We decide to head to Chiang Rai with the idea of eventually crossing to Laos again. In order to get to Chiang Rai we had to travel back down from Pai to Chiang Mai by minivan and then catch a large bus called Green Bus at the Arcade bus station to Chiang Rai. We did the whole thing in two days with an easy bus ride each day. Chiang Mai to Chiang Rai was about 3.5 hours. side note: all the books say the 3 hour minivan ride from Pia to Chang Mai will make you sick because of the windy roads but we say HA. It is nothing compared to the road between Vientiane and Vang Vieng. We are very far north now, about horizontal with Luang Prabang in Laos. North does not mean less heat though; temperatures are in the 90s everyday. After getting off the bus in Chiang Rai we walked to an inexpensive hotel called Baan Worboradee; 500 baht per night. Hot water, air con, and reasonably comfortable beds.

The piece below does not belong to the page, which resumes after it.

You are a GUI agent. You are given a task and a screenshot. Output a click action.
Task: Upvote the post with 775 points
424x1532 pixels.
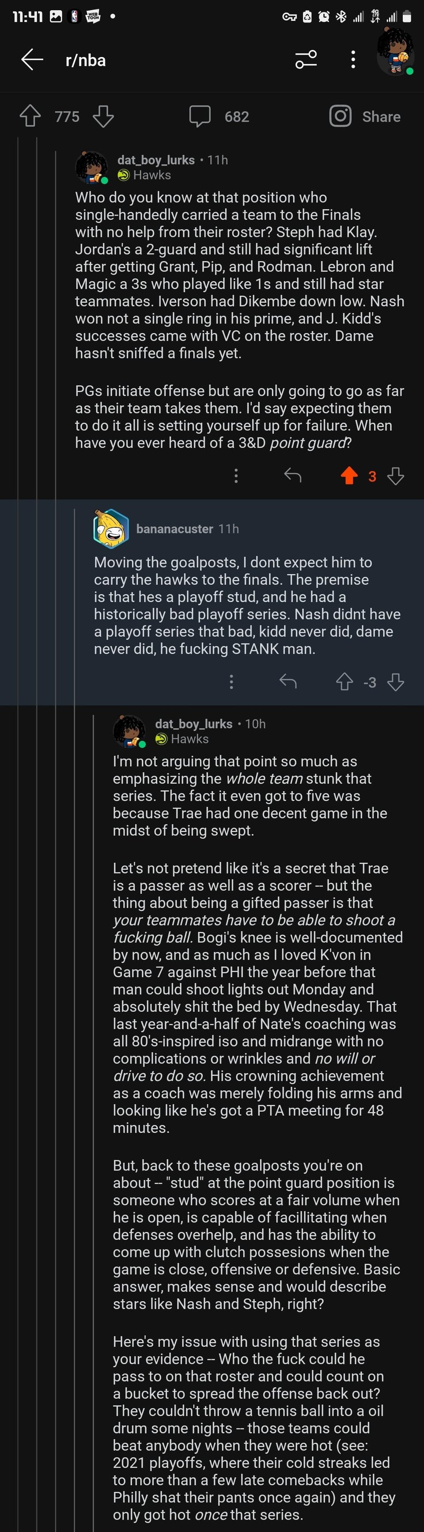click(30, 116)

Chiang Rai is not really a tourist town compared to Chiang Mai and Pai. A short walk away from our hotel is a night market with a good energy and many little stalls selling all kinds of food.
We tried a local sausage filled with rice. Better than any hot dog I ever had.
We also tried the local crispy bugs. My favorite are the crickets. Nice and crispy with a salty fried taste. Just close your eyes and imagine popcorn. It’s really not bad. Long ago the bugs were an important source of protein for the locals during the dry season. They have perfected cooking them and sizes range from large bugs (do not look appetizing to me) to small larvae with crickets and crunchy medium size insects in between.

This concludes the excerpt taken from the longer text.